序文・家も店も工場も法規制の上に建っている

                               堀口尚次

 

 市街化調整区域とは、都市計画法に基づき、都市計画区域について、無秩序な市街化を防止し、計画的な市街化を図るため必要があるときに定める区域区分のうち、市街化を抑制すべき区域として定める区域である。

 都市計画法の定義としては、「市街化を抑制すべき区域」とされる。

この区域では、開発行為は原則として行われず、都市施設の整備も原則として行われない。つまり、新たに建築物を建てたり、増築することを極力抑える地域となる。ただし、一定の農林水産業施設や、公益上必要な施設、公的機関による土地区画整理事業などによる開発行為等は可能である。また、既存建築物の建替については、一定の範囲までは許可を要しない場合が多い。

 なお、市街化調整区域と対をなす市街化区域と市街化調整区域とからなる区域区分を定める際には、農林漁業との健全な調和を図る観点などから、十分に関係担当部局との間で協議が行われたうえで、市街化調整区域が定められている。

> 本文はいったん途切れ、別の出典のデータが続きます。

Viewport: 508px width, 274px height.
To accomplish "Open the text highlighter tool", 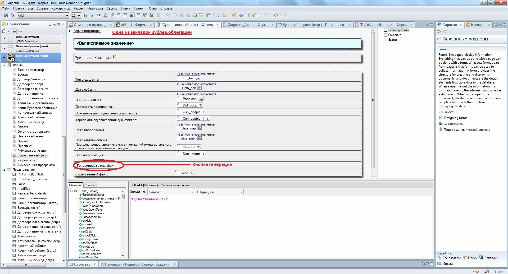I will (112, 16).
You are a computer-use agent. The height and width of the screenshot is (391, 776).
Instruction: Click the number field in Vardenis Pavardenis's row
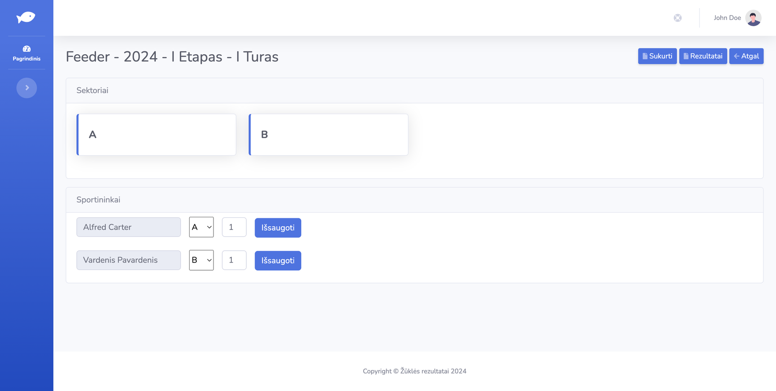pos(234,260)
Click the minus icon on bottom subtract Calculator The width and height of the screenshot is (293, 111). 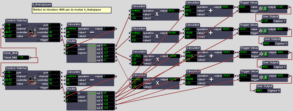tap(92, 80)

市街化調整区域は、国土の約10.3%を占めている。

 一般に都道府県は都市計画区域について、都市計画に市街化区域と市街化調整区域との区分を定めることができると規定されているが、政令指定都市区域区分を定めなければならないとされている。市街化調整区域では市街化を抑制するため、原則として用途地域を定めない。

 用途地域とは、都市計画法の地域地区のひとつで、用途の混在を防ぐことを目的としている。住居、商業、工業など市街地の大枠としての土地利用を定めるもので、第一種低層住居専用地域など13種類がある。

 私は在職していた会社で、一時期店舗開発の業務に就いており、上記の用途地域が表示された専用地図を活用していた。本来店舗であれば、用途地域が「商業」であることは自明であるが、法律的にはそれ以外の用途地域でも建築は可能だった。都市計画図中で、各用途は色で分けられているため、用途地域図のことを色塗りということもある。〈住居系は緑~黄~オレンジ、商業系はピンクや赤、工業系は紫や青色などで示されることが多い〉用途地域の指定のない区域」は色が塗られないため、白地地域と呼ばれている。私は店舗開発の仕事で、この白地地域を巡る駆け引きや攻防が繰り広げられている世界を垣間見た。